----- Text
Tournament players are a picky bunch, but I agree with much of what has been said here. I also have a few things to say to both tournament players and the USTA (which, for full disclosure here, I do work for).
1) I think players should really start getting used to adjusted formats for tournaments. Honestly, you hear massive differences across the board on this. But it is clear that tournament numbers are dwindling each year, and people are not playing the old two out of three set, multiple matches per weekend in multiple divisions formats. The problem is people have to be willing to change, and thus far it's not happening en masse. What is happening en masse...is people not playing tournaments.
Tournaments are too expensive people say....but players want amenities and officials. Tournament directors and sites are not going to give up their facility to not make money that weekend and put their members out... if only 35 people are going to sign up and play for an event.
The common refrain is players want to play more matches, but then they pull out of back draw matches, which hurts everyone's player experience. Many players do not want to adjust the full third-set formats, and want to play three divisions. There simply is not enough time and court space to accommodate those players, and the number of people willing to do that is shrinking by the day.
2) Tournament directors and venues MUST promote events with more regularity at their places of play/on their websites/social media and be relentless about it. We do a lot of tournament blasts here, but really not a lot of tournament directors take advantage of it, or even bother to ask us to help promote their event. Many tournament directors literally do nothing but put their event on TennisLink and walk away from it, which is a colossal marketing failure on their part. In this day and age of such digital noise, we have to literally be bombarded with messaging to make the slightest decision to happen. Consistent communication is essential.
When was the last time you had some city employee at a public tennis center ask you if you were interested in playing at the facility? I grew up and worked at a tennis center in Austin, Texas while in college and I guarantee you the director there made it very clear to us that we were to gather information on our players and communicate with them consistently. Ask them about events, leagues, tournaments, other play opportunities. I go to several public facilities here in Phoenix, and the people working the desk at these facilities NEVER ask about stuff like this. The tennis community is small enough everywhere and a little personal interaction and touch goes a long way. Bumps on logs are how many of these guys behind the desk are at clubs. I've seen this be the case literally everywhere in America.
3) TennisLink software is really behind the time for today's needs. One thing I would really like to see is a tiered pricing system, that increases in cost to tournament players the closer it gets to the tournament entry deadline. Running events and many races across the country are like this, and they don't get nearly the number of late entries we get for tennis events.
----------
### Work instructions
[a] Please rewrite the post about tennis tournaments starting at "1) I think players" and ending at "not playing tournaments.", replacing "dwindling" with "shrinking".
[b] In the post about tennis tournaments, in which city did the writer grow up and work at a tennis center?
The data below come from a separate source and are unrelated to this post.
----- Data excerpt
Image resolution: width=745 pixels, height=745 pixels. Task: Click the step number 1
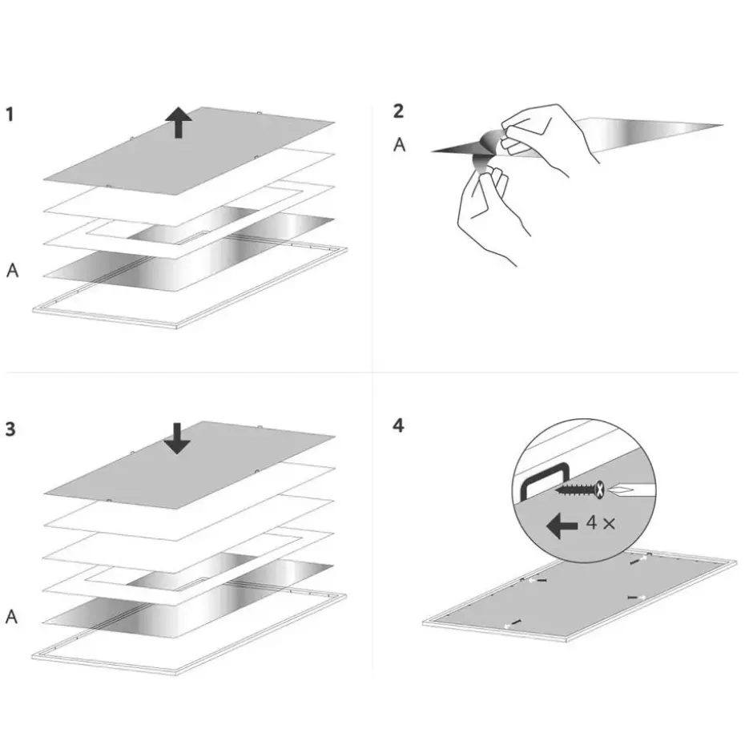tap(10, 115)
----------
### Per-task outputs
[a]
1) I think players should really start getting used to adjusted formats for tournaments. Honestly, you hear massive differences across the board on this. But it is clear that tournament numbers are shrinking each year, and people are not playing the old two out of three set, multiple matches per weekend in multiple divisions formats. The problem is people have to be willing to change, and thus far it's not happening en masse. What is happening en masse...is people not playing tournaments.

[b] Austin, Texas.